It looks like 2016 is going to be another great year for WordPress. What started out as just a blogging tool now has its sight on becoming a full-fledged web application platform. It is getting newer tools for cutting-edge development to give more widespread usage. Jetpack will self-host WordPress sites. With online retail evolving at the speed of light, eCommerce is predicted to reach newer heights. It is surely making huge leaps of advancement and there is no stopping it.
A month ago, I attended WordCamp US 2015 in Philadelphia (Read about it here). The whole 5-day event had me on my toes. I made sure I took in everything I could. On 15th Jan 2016, I gave a presentation to the staffs of all Acclaim Technology members to relay the things I felt were going to be the focal points for WordPress in 2016. These are the things I emphasized in my presentation:
- REST API will bring about a force change
REST API stands for Representational State Transfer Application Program Interface. It represents any web services using the REST architecture that involves reading a designated web page that contains an XML/JSON file. REST is a simple request/response mechanism.

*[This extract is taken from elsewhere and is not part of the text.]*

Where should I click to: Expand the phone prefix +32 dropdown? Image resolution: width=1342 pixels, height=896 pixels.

Each request returns a subsequent response.
The design of the API that supports REST interfaces has been growing progressively. It has become a common need today. Whether it is in social networks, mobile apps or complicated business processes, REST APIs are present. It encompasses the interaction between web services and clients in a better and more engaging way. It will pave the way for new tools for advanced development, making WordPress a more widely used platform. The REST API with its interface, Calypso will aim to cosmopolite WordPress. Users who don’t work with PHP and who’ve been put off by WordPress’ ‘confusing’ interface will have no problem getting used to the new interface.

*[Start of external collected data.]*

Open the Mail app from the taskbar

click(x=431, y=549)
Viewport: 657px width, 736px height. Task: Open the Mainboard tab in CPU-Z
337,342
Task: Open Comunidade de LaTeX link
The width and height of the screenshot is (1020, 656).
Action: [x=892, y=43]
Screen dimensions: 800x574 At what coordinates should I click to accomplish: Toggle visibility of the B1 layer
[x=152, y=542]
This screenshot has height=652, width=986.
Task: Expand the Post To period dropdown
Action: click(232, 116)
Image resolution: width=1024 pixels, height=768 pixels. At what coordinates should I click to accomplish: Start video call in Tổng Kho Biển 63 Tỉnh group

Calypso is not an alternative interface for your existing WordPress admin screens; it is a completely separate application that interacts with your site using the Rest API. While it does not yet affect the self-hosted WordPress sites, it is the biggest change to the admin interface since WordPress was started more than a decade ago. To use Calypso, you need to install and activate the WordPress.com desktop app or log in to WordPress.com and manage your self-hosted site from there. Jetpack and the Manage option are its prerequisites.
Some major features of Calypso are:
- A more intuitive interface, with less clutter
- Faster editing and publishing
- Edit site settings
- Manage comments
- Install themes and plugins
Customizing your theme is the one aspect where Calypso falls short. You can’t do that from the app. If you click on the Customize button, you’ll be taken to the Customizer in your browser. Calypso is more focused on improving the speed of editing and publishing. WordPress can be slow to implement changes in the admin screens and the app makes this so much quicker. It will definitely go through significant review and UX improvements as well as influence other similar open source projects in the years to come.
According to W3C, web accessibility refers to how well, “… people with disabilities can perceive, understand, navigate and interact with the web, and that they can contribute to the web”. In simple words, accessibility is a measure of how easily those with disabilities can use the Internet. Developers should not spend so much of time thinking about site optimization that they forget about their visitors. Can everyone you want to gain access to your site do so easily? Once they are there, can they navigate without problems? Do you offer solutions for those with disabilities? These questions should always been in a developer’s mind while building a theme or a plugin. It has been estimated that there are 1 billion people living with some sort of disability. When site’s optimization and design are your only concerns, you turn away a whole market of clients: millions of dollars’ worth of business. There are many simple ways to make a site more accessible, like using clean HTML codes, text alternatives for every image, avoiding seizure-inducing graphics, etc.
I hope that by sharing these insights from my trip, the Nepali developer community can learn and evolve fast, and keep up with the changing times for those working on WordPress.